I sent it to Scott Tinker at UT and he was pretty enthused and sent it around to his team. So they are certainly looking at it. In terms of the mainstream media, they really didn’t have a lot of major coverage of it unfortunately.
In terms of the industry, if you look at the industry lobby group, Energy in Depth is a lobby arm of the Independent Petroleum Association of America.
They took special pains to write an attack article on it. They didn’t really criticize any of the data in it. They sort of had to resort to ad homonym adjectives that apply to me, which wasn’t appreciated.
I think if you look at the second tier of media, we did get an awful lot of coverage and none of it really negative that I can see. I think the data that is in Drilling Info is data that is not available anywhere else. This is data that industry uses, but it has not been widely made available.
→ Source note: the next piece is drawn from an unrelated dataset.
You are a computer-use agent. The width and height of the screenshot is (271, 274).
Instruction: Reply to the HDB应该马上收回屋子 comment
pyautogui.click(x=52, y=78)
I am hoping that "Drilling Deeper" will have a long shelf life and people will be able to refer back to it again and again. Hopefully it will promote a bit of saner thinking in terms of our energy future going forward.
Chris Martenson: At a minimum I would hope that the good people who are running the state of North Dakota would take a look and plot a strategy based on the likely arc of their industry because it is completely calculable.
As long as they have a long-term view of that and understand where they are going I think that would be great. Listen, thank you so much for your excellent and data driven work and for your time today.
I will note that we will have a link to "Drilling Deeper" at the bottom of this podcast. People if you look at the bottom of this page you will see it right there and that will take you over to the Post Carbon website and a download. And you should read it.
You should check it out. If you like your data and you love it done well and analyzed well and with good writing around it, this is an absolutely essential report because everything depends on the energy story as we go forward and boy the disinformation out there is just magnificent right now and "Drilling Deeper" and other work by David Hughes is state of the art.
It is great stuff. So please everybody take a look at that and David thank you so much for your time today.
David Hughes: It's been my pleasure, Chris.